Work to be completed
Reproduce verbatim every line from the one containing "Given: Click Hole to Hole Units title field" through the one containing "pyautogui.click(x=224, y=136)", including both. Omit the pictures from your reply.

Rows
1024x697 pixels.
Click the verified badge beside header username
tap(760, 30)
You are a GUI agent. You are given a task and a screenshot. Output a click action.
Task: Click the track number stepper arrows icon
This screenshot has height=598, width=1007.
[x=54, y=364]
---
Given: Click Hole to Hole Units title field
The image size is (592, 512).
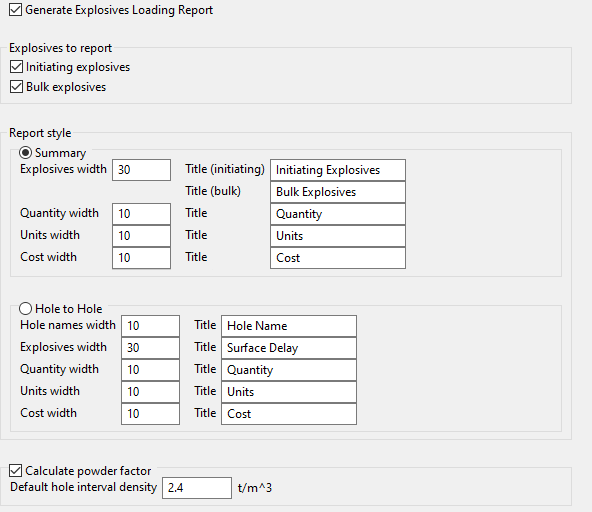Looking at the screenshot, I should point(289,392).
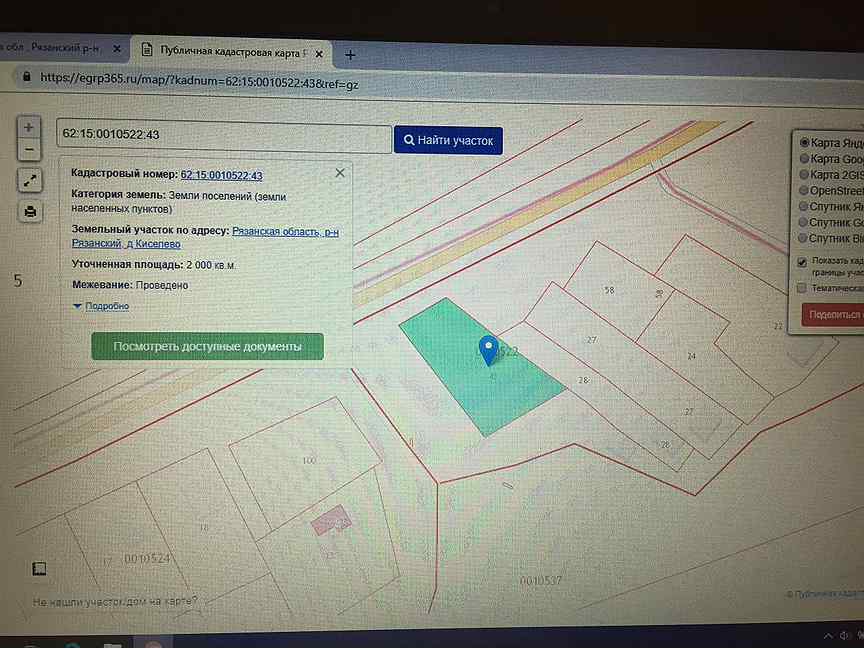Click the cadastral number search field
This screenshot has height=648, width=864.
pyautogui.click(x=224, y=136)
--
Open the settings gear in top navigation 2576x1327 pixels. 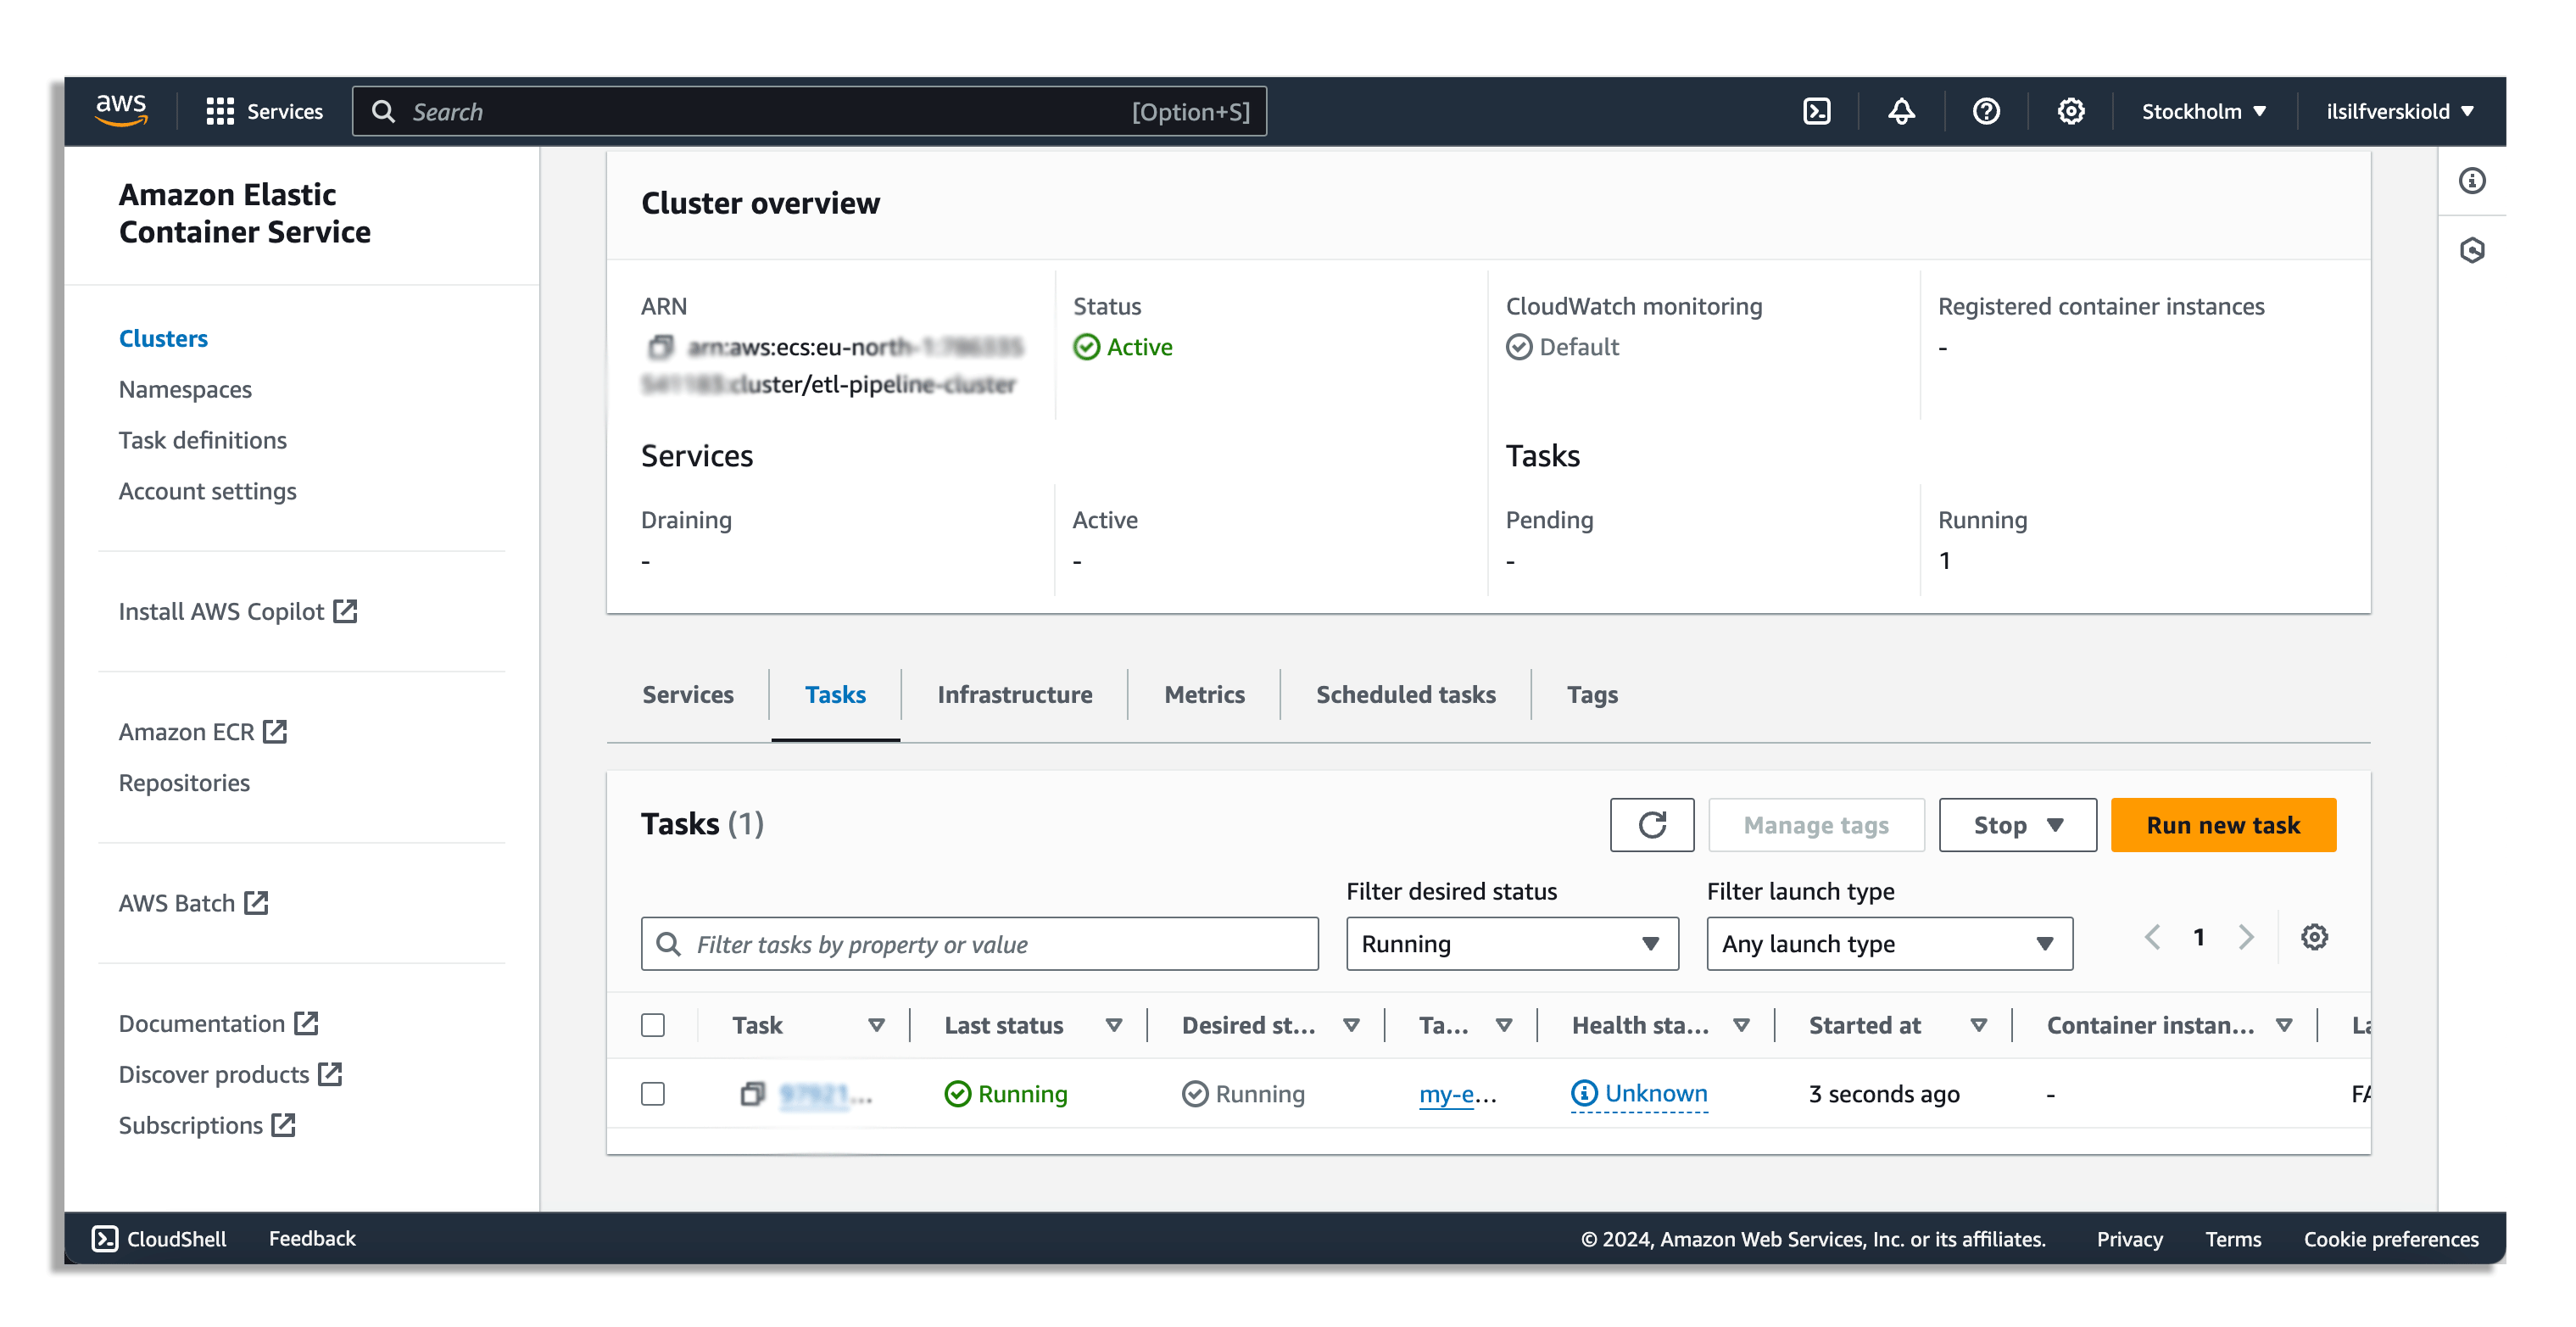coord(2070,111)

Reply to the task
Given: Click Hole to Hole Units title field
The image size is (592, 512).
Looking at the screenshot, I should point(289,392).
Click the cadastral number search field
This screenshot has height=648, width=864.
pyautogui.click(x=224, y=136)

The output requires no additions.